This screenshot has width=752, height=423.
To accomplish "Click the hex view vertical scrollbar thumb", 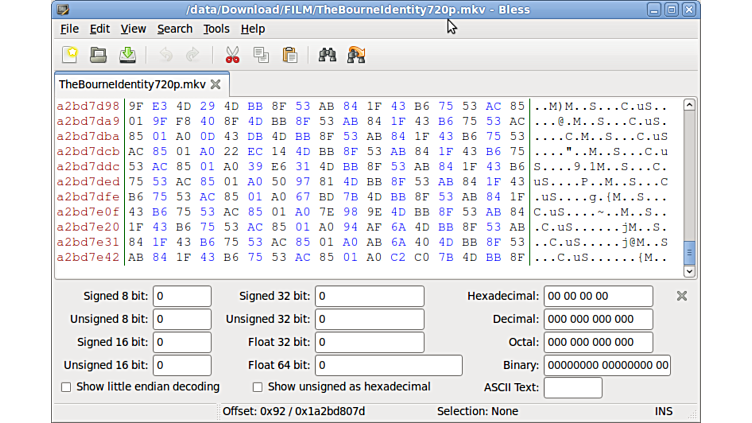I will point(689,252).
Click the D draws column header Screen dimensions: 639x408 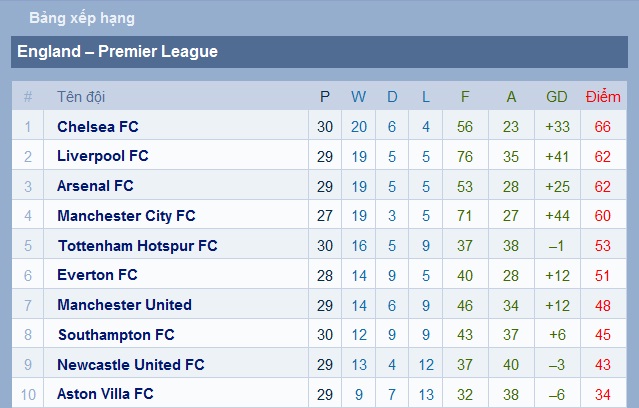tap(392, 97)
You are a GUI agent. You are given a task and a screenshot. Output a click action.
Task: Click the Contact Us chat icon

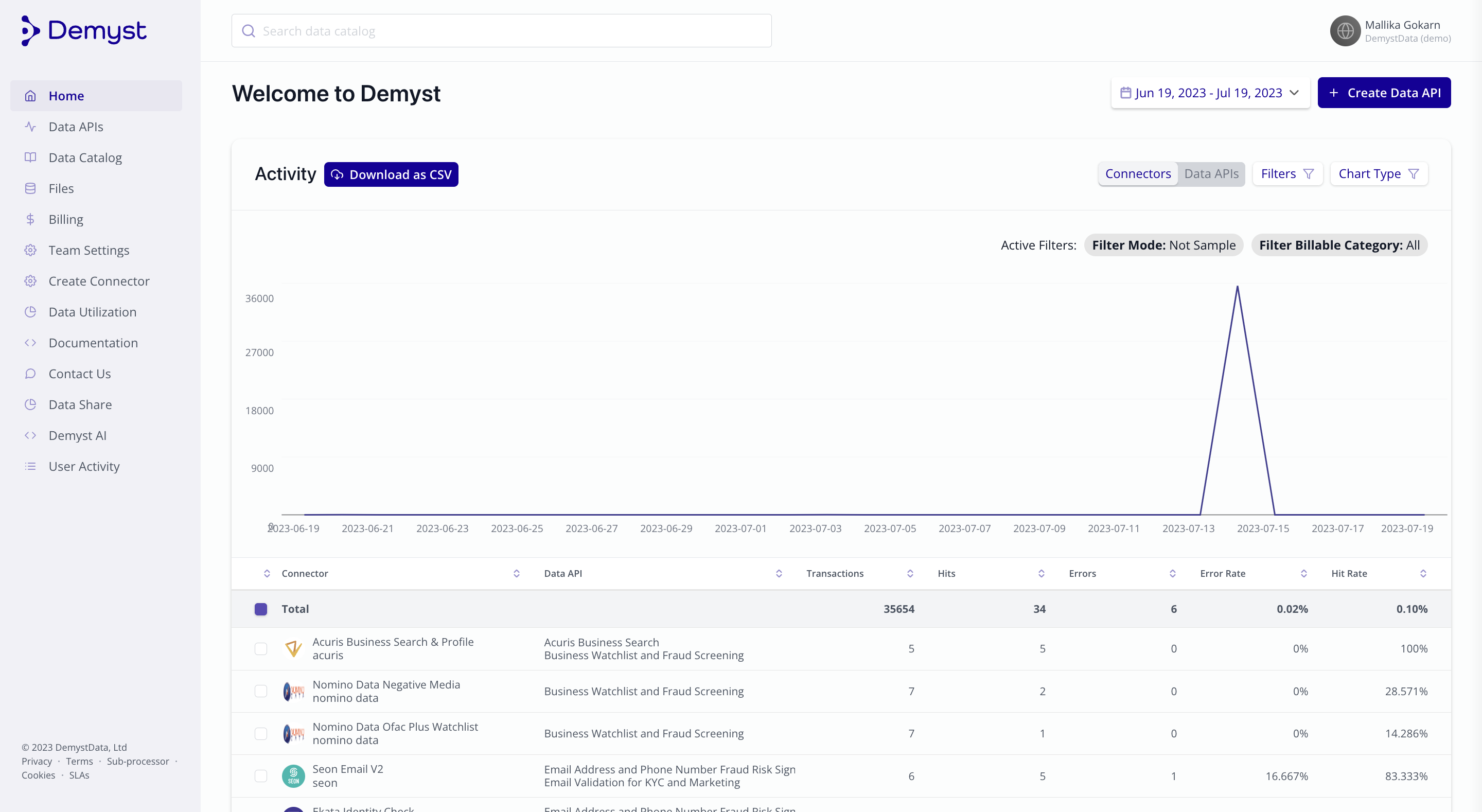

======

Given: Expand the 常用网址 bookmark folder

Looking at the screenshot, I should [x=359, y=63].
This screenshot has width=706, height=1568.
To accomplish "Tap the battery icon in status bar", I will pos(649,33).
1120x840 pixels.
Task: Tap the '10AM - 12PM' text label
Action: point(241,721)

======

> [The exercise] Give the part of the entries that opens with the line containing "Given: Expand the 常用网址 bookmark folder" and closes with the line containing "Action: point(241,721)" as a JSON list of strings, one per line, leaving out blank lines.

> [Reply]
[
  "Given: Expand the 常用网址 bookmark folder",
  "Looking at the screenshot, I should [x=359, y=63].",
  "This screenshot has width=706, height=1568.",
  "To accomplish \"Tap the battery icon in status bar\", I will pos(649,33).",
  "1120x840 pixels.",
  "Task: Tap the '10AM - 12PM' text label",
  "Action: point(241,721)"
]